REQUIREMENT: Scan the data beneath this task and copy each line that includes "below".
■ ■ ■ ■ ■
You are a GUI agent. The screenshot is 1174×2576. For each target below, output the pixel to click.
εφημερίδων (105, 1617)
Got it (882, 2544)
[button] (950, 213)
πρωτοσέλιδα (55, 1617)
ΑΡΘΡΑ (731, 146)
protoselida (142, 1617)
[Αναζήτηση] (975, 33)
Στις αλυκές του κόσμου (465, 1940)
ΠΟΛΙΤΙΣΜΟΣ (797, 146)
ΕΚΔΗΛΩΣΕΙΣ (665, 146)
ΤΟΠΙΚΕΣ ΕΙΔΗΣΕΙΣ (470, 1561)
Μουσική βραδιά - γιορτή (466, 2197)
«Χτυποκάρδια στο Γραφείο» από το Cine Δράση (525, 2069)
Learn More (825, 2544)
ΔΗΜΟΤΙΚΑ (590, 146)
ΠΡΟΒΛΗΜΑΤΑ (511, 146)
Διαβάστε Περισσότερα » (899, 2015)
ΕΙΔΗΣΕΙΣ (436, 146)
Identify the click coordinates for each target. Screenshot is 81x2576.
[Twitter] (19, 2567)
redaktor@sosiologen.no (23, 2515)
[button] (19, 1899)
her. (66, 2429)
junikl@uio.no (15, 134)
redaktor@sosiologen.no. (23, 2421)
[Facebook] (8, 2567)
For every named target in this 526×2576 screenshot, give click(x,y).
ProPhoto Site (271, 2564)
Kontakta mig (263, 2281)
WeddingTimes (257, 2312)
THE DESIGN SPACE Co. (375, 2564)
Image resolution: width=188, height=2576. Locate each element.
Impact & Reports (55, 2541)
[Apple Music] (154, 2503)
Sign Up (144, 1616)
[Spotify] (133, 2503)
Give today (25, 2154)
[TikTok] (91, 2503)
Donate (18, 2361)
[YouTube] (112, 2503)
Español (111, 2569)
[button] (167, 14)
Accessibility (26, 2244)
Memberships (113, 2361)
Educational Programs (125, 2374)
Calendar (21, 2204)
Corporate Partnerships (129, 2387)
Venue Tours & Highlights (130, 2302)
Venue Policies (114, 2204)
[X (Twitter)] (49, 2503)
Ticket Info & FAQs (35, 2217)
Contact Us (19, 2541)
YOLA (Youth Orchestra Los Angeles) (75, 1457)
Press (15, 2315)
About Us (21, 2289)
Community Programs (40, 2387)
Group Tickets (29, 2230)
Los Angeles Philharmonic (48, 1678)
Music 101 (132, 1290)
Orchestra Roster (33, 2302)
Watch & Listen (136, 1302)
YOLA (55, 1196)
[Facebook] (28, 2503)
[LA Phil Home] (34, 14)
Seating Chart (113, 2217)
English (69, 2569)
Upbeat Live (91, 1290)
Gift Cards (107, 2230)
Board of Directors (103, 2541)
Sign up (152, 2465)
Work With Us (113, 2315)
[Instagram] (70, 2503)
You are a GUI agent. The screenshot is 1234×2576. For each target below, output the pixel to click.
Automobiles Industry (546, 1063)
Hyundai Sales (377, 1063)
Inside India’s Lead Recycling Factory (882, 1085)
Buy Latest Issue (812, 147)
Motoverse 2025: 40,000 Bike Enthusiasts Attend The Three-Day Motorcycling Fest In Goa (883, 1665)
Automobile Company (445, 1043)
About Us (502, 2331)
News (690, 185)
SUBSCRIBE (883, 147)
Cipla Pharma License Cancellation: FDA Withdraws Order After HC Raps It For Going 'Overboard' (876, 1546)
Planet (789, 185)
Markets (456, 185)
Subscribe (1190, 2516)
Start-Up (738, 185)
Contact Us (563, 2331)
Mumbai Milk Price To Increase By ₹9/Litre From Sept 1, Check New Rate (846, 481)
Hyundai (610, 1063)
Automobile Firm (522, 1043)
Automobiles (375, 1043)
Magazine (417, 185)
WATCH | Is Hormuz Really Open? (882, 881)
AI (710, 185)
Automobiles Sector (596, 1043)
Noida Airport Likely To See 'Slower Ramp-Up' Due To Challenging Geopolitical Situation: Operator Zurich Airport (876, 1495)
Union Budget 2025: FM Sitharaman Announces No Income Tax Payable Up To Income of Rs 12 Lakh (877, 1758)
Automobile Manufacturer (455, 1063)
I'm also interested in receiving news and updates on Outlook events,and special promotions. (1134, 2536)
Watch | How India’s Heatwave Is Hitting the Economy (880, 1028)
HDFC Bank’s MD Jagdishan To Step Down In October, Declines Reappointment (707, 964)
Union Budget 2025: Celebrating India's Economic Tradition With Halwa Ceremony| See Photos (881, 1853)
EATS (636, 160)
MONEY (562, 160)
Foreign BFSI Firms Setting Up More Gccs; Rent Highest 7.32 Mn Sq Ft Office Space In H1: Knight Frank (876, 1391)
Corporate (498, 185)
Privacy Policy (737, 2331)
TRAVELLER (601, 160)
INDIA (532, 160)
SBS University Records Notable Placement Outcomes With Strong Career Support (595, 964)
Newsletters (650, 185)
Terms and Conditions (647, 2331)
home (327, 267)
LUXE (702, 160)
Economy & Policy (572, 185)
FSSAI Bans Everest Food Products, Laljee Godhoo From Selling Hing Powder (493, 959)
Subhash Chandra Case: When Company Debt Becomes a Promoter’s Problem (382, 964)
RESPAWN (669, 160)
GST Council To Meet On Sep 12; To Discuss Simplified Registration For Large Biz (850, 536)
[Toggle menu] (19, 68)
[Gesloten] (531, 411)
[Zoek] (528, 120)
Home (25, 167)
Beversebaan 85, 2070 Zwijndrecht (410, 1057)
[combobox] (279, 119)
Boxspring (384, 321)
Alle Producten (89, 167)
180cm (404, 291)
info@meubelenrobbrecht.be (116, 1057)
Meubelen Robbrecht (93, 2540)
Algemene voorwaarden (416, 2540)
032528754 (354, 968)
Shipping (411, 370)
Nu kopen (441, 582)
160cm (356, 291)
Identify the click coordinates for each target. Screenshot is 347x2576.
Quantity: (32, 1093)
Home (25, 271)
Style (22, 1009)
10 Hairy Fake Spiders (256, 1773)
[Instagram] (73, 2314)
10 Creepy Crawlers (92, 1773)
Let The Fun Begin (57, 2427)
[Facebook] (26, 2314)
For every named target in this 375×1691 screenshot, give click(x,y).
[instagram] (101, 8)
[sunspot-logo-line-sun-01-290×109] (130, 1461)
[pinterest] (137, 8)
■ ■ ■ ■ ■
EXERCISE ANSWER:
You are a GUI agent. The screenshot is 1174×2576. For each target below, output the pixel to click.
You are a GUI agent. The screenshot is 1234×2576. For each target below, output the pixel to click.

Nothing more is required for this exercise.